Так то — в тылу, если кто ещё не просёк.
В своём.
А во вражеском как быть?
Пошумишь тут в кустах — и схлопочешь пулю... Нет, не хочу.
Патроном постукиваю по стволу винтовки. Раз-два, раз-два, раз-два-три-четыре.
О!
Дёрнулся постовой, зашевелился ствол.
Раз-два-три.
Раз.
Раз-два.
Ответ правильный, теперь можно и башку высунуть, по крайней мере, стрелять сразу не станут.
— Товарищ старшина?!
— Я, Горбатов. Где все?
— По ложбинке пройдите, потом налево...
Когда из кустов появился старшина Красовский, Малашенко этому ничуть не удивился. Максим вообще обладал редкой способностью выходить сухим из воды и выбираться живым из всяких неприятных ситуаций.
Вот, значит, почему немецкая пушка стреляла по своим...
— Садись, старшина!
Присаживаюсь рядом с лейтенантом.
Да... прилетело нам основательно. Если это все, кто уцелел... то у меня просто слов никаких нет.

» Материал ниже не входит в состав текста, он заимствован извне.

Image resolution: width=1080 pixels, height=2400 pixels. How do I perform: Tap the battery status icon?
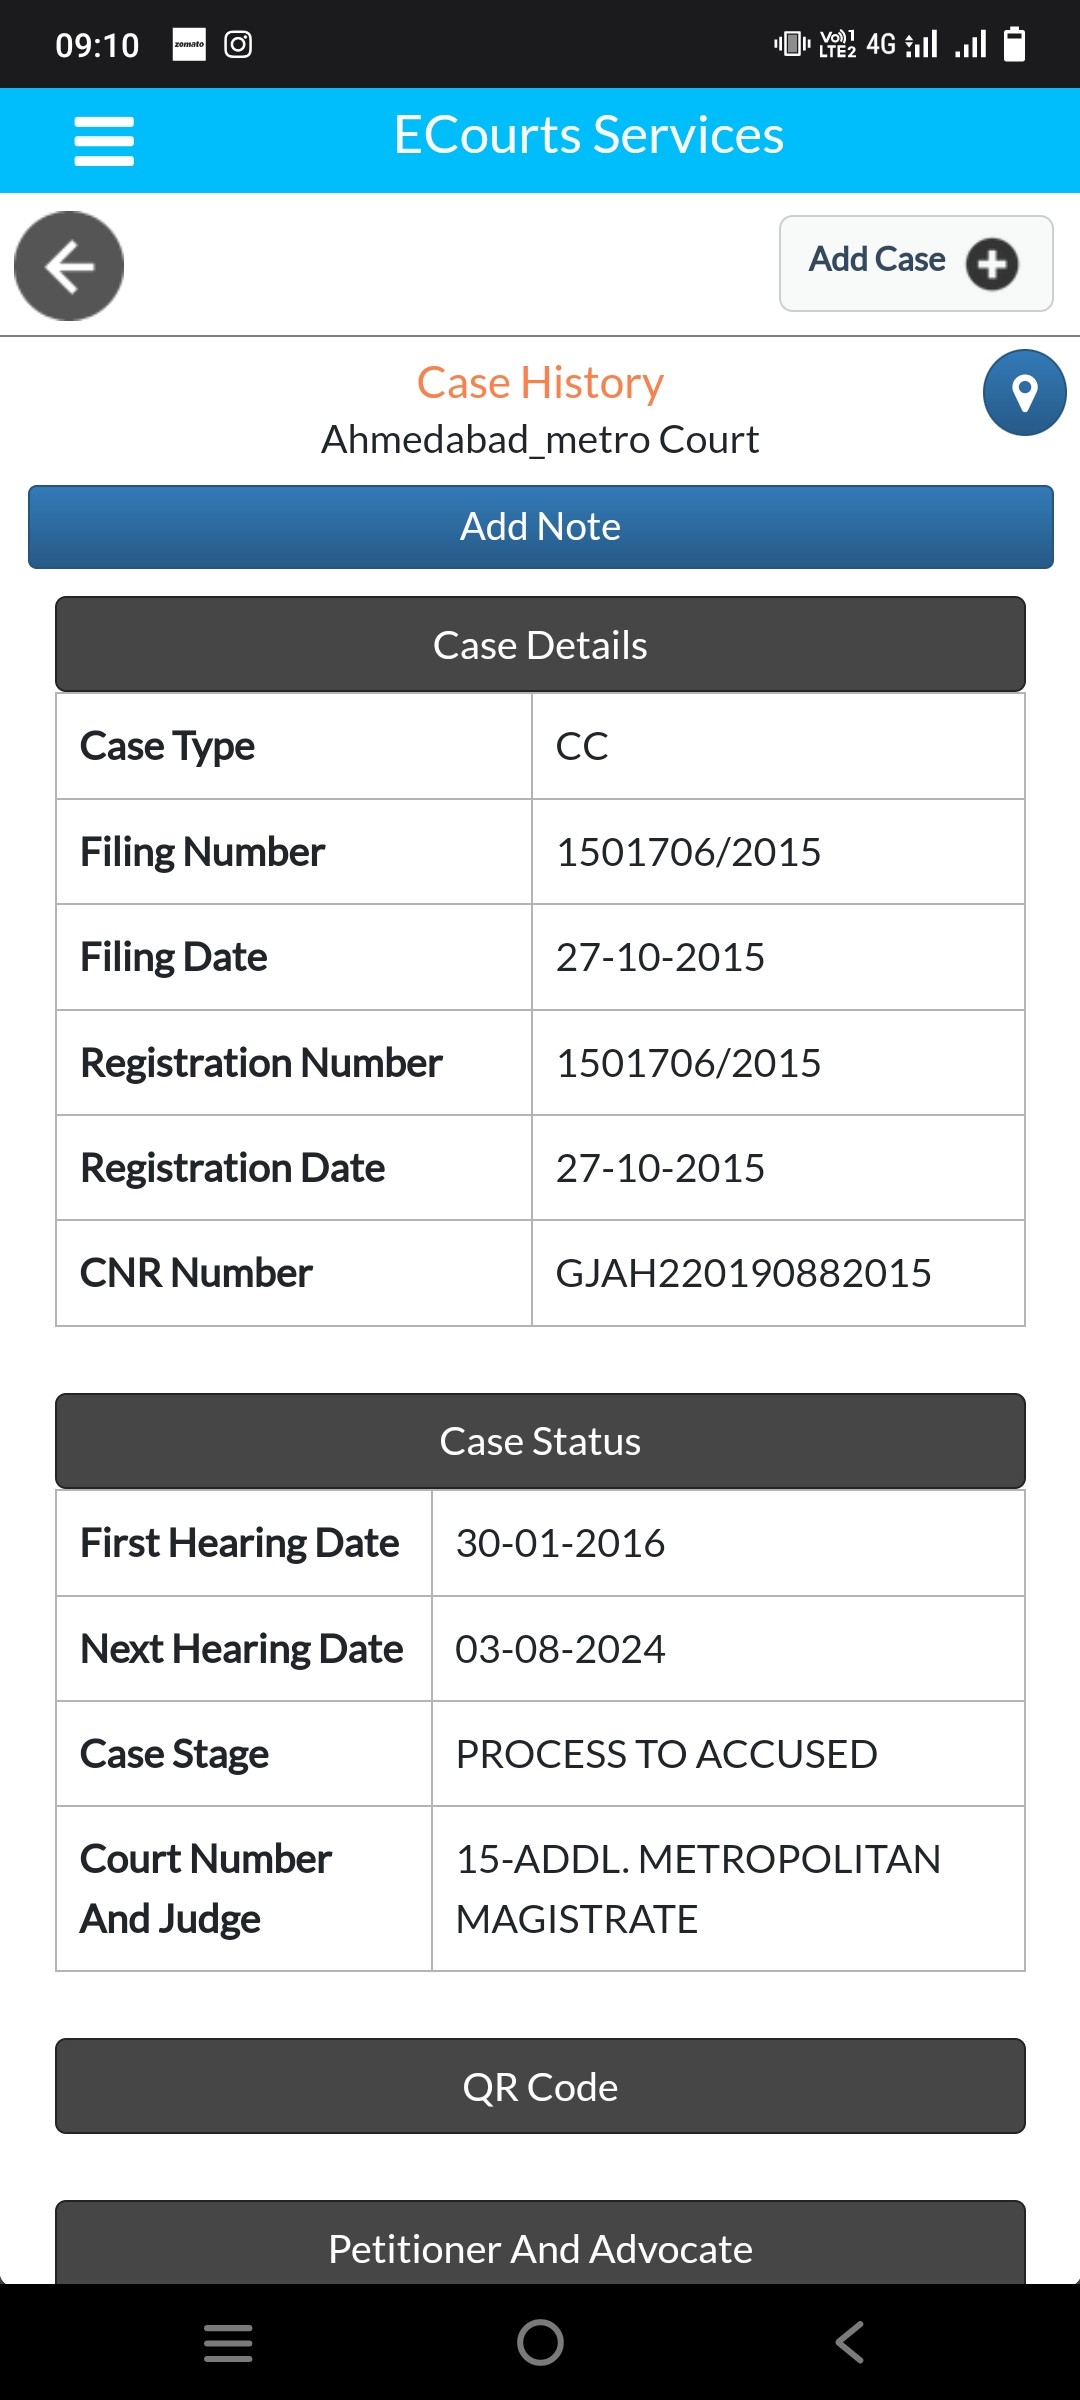[x=1014, y=45]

— "Флак-фирлинг" — твоя работа? — спрашивает лейтенант.
— Моя. К вам подойти я попросту не успевал уже.
— Отчего же так? Мы почти двое суток здесь сидели, ты же место сбора знал?
Вздохнув, подробно поясняю ему причины своей задержки. Не забываю и упомянуть о тех выводах, которые уже пришли ко мне в голову.
Сказать, что я лейтенанта огорчил — это ничего не сказать. Происшедшее с ним совсем другими словами надо описывать. Но, я не мастер художественных изысков. С Малашенко сейчас вообще можно писать картину — "Олицетворение вселенской скорби и горести". Во всяком случае, центральным персонажем в ней он точно выступать может.
— Ты уверен? — спрашивает меня комвзвода-один.
— Есть другие объяснения происходящих событий?